Il mio ultimo raid al Libraccio mi ha fruttato due dischi dei Death Cab For Cutie, il penultimo album e una raccolta di outtakes. In questo caso ho evaso la regola aurea di comprare solo dischi che conosco perché mi sono innamorata della cover della raccolta: una maxi-diapositiva della città di Bellingham, WA; la foto di una strada del centro e dei palazzi circostanti scattata negli anni ’70 quando, come scrivono i nostri nel booklet, “Cars looked way cooler than they do now”.
Perché questo è l’elemento che sempre farà vincere al cd il match contro la musica digitale: l’intero progetto grafico, il packaging, il libretto con i testi –illeggibili-, le dediche e la lista dei ringraziamenti…

Quest’ultima spedizione si è rivelata particolarmente fruttuosa, soprattutto perché seguiva 3 o 4 tentativi di acquisto falliti, che mi hanno vista uscire dal negozio a mani vuote, dopo aver fatto passare tutti gli artisti, dagli Abba a ZZtop.
E il problema non è che io sia particolarmente selettiva… è che trovavo sempre gli stessi dischi.

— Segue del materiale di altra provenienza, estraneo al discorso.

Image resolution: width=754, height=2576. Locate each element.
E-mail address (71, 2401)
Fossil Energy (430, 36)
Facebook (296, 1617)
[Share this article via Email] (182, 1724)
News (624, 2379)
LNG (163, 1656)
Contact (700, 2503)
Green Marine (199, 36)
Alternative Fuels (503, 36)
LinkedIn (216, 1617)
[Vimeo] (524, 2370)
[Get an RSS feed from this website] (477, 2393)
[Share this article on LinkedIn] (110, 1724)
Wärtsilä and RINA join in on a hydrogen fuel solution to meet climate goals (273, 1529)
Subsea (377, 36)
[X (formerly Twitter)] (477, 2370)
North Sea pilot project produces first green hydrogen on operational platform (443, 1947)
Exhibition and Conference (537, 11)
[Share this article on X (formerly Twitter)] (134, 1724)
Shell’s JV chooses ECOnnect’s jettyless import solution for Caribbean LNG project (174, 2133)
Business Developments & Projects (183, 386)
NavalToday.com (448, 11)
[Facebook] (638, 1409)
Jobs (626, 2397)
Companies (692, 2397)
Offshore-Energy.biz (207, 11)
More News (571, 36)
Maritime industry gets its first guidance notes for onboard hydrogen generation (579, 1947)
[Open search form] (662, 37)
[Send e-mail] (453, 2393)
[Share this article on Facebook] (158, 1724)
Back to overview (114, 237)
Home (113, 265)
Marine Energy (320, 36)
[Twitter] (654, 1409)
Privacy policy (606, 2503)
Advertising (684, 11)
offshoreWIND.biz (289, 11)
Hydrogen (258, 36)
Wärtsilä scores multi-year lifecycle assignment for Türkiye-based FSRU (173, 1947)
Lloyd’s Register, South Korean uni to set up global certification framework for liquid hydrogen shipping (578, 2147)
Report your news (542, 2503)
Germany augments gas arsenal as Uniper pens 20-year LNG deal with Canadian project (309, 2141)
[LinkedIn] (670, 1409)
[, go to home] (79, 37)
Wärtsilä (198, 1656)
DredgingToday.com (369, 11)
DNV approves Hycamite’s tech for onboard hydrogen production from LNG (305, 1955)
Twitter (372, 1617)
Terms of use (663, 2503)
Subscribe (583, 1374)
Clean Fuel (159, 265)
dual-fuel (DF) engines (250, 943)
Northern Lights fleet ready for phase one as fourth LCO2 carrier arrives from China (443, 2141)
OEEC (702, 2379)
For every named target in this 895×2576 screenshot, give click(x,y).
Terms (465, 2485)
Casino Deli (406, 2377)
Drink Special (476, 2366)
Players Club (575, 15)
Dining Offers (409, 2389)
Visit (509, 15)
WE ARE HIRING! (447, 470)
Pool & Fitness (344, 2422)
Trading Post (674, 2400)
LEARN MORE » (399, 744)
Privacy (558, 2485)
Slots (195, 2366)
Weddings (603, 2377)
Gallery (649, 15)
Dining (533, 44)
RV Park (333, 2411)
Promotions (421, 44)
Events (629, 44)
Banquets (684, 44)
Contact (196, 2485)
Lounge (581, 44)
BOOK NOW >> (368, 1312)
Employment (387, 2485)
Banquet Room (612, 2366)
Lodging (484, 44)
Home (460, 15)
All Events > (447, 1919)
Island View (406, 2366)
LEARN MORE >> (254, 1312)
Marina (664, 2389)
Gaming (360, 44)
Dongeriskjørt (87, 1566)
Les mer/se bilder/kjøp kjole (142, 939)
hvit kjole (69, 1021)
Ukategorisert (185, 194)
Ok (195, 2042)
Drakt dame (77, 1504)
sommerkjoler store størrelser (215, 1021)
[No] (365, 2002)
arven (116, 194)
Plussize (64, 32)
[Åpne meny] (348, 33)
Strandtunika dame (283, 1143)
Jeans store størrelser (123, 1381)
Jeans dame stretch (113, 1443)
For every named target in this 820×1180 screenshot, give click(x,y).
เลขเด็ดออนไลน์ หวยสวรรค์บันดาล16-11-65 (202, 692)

Fateci caso: si potrebbe fare l’inventario di un qualsiasi negozio di dischi usati, dividendo i dischi in 3 grandi categorie.

* Dischi riusciti
Dischi che hanno venduto tantissimo, dischi che tutti hanno comprato.
Lo so che in cameretta avete tutti la copia originale di Nevermind, di Californication o di Dookie… Sono bei dischi, pluriplatinati, e ormai non hanno più mercato.

* Dischi dimenticabili

Opere prime –e solitamente uniche- di sconosciute band new metal/post grunge/emo core/alt country di cui non si sentiva il bisogno, consegnate ancora incellofanate dallo spocchioso giornalista musicale che si cerca il primo negozio di dischi usati all’uscita della conferenza stampa di presentazione della band.

* Dischi di Michael Bolton
L’intera discografia di Michael Bolton è lì, da lustri, a prendere polvere, e se riccioli d’oro continua a sorridermi così da tutte le copertine va a finire che un giorno mi intenerisco e lo porto a casa con me.

Potrebbe essere un segno... C'è qualcosa che vuoi dirmi, Michael?
Se ogni momento significativo ha una sua colonna sonora, e se è vero che i momenti topici di una vita si contano sulle dita delle mani, allora forse nella mia personalissima compilation c’è posto anche per un pezzo di Bolton?